In order for sand to provide traction, it needs to be gritty. Therefore, the sand used in ice management is often much coarser than the sand in your backyard sand box. The sand being applied to the road is often wetted down with a mixture of water and freezing point depressant to make it heavier so it does not blow away once it is applied to the road.
Common Concerns About Salt and Sand
Whether you have decided on salt or sand, before you start filling up your skid steer material spreader, it’s important to consider the environment you are applying the material too, and it’s potential harms.
The salt applied to road ways, parking lots and sidewalks isn’t going to stay stationary. As the salt mixes with water and turns into a brine, it’s going to easily travel through the sewer system, into lakes, marshes, ponds, ditches, yards and gardens.
In large concentrations, salt is deadly to many fresh water species. Studies have suggested that road salt being applied near water ways for decades has changed the entire ecosystem of lakes and marshes.
We also must consider that plants and gardens are unable to survive in an environment with a high salt concentration. When a plant has a higher salt concentration on the outside of its cells than on the inside, the salt draws the water out of the plants cells which will eventually kill the plant.
Salt on the other hand is often deemed to be the more environmentally responsible option. It is however not without its draw backs as well.

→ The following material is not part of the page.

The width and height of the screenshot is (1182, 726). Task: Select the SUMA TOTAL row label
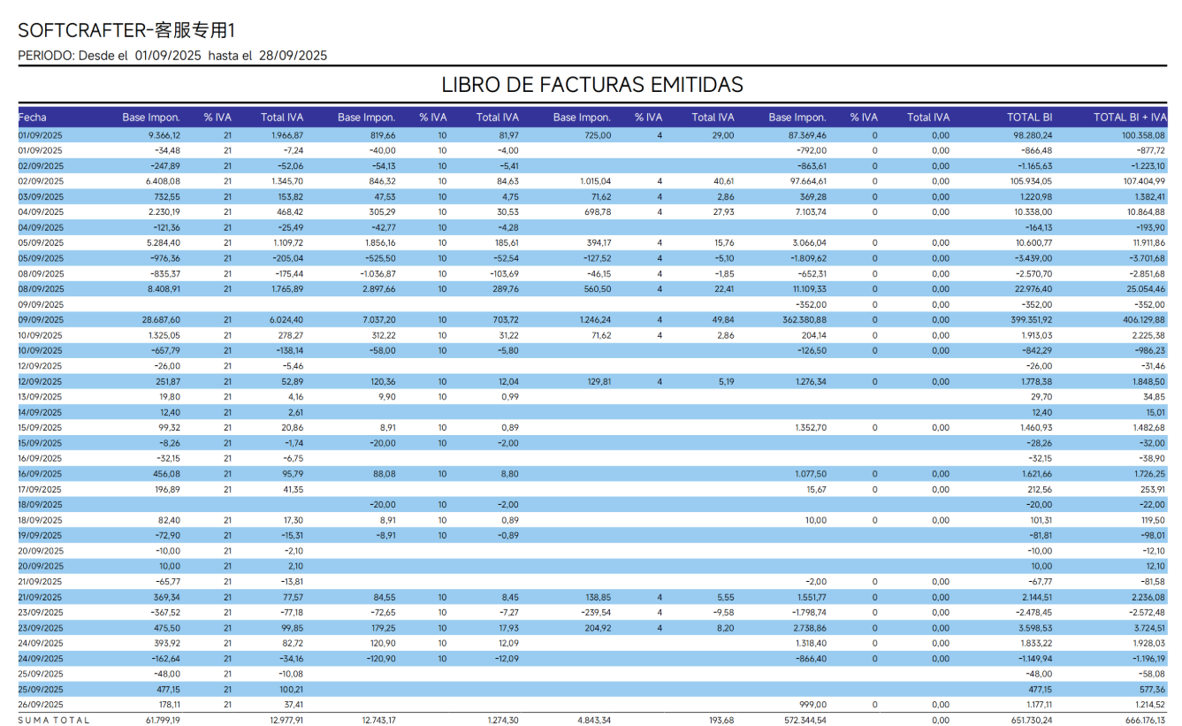click(54, 721)
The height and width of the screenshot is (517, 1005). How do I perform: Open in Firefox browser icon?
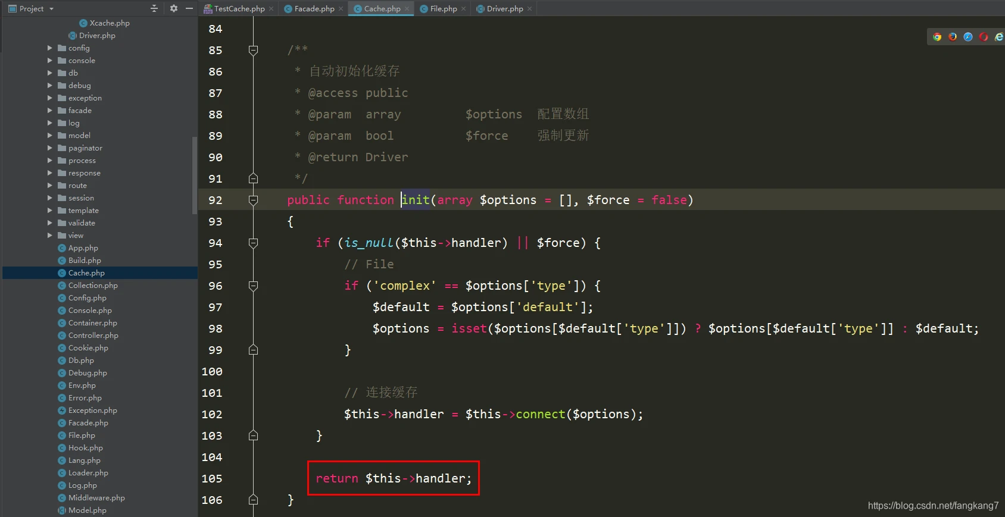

Road sand often ends up in our lakes and water ways in the same way road salt does. The increase in sediment can change the natural flow of our water systems as well as increase turbidity.
Bacteria, parasites and viruses can attach them selves to the sand particles in our water ways, negatively effecting the health of many ecosystems. Increased turbidity can also effect aquatic species that rely on good visibility for catching prey and laying eggs.
- Each year over 48 billions tons of road salt are used in America
- Road salt reduces accidents by up to 88% (Marquette University)
- Snowstorms cost over $700 million per day if roads are impassable
- Winter road maintenance accounts for 20% of DOT budget (Federal Highway Administration)
- For every 10% increase in road traction a 20% decrease in accidents follow (American Highway User Alliance).
Salt Or Sand?
This brings us back tour original question, should I spread salt or sand with my skid steer spreader attachment?
As you can see from the statistics, winter road Maintenace is an important and necessary job. Your choice between salt and sand should keep the safety and well being of the public in mind, while remaining environmentally responsible and economical.
The Case For Salt
Consider the expected temperature when deciding if salt is a good option for winter maintenance.
Overall, salt works best at temperatures closer to freezing, because it needs a thin layer of water on top of the ice in order to dissolve. Salt should not be considered as an option in extreme cold environments for the same reason.
A draw back to salt is that it takes some time to melt the ice, where as sand will start providing traction immediately.
Salt use should be carefully considered and applied at the minimum rates required when using it near water ways and other sensitive natural areas.
The Case for Sand
In climates that become extremely cold in the winter months, sand is your best option. Given situations where melting ice is impractical, the best option is to provide traction on the ice.
Another benefit to sand is that it starts providing traction benefits immediately. There is no waiting period as there is with salt.
Sand may however need to be applied more often than salt, and this can be a major drawback. Fresh snow fall, high winds, and just regular vehicle and foot traffic may relocate the sand and remove traction from the surface.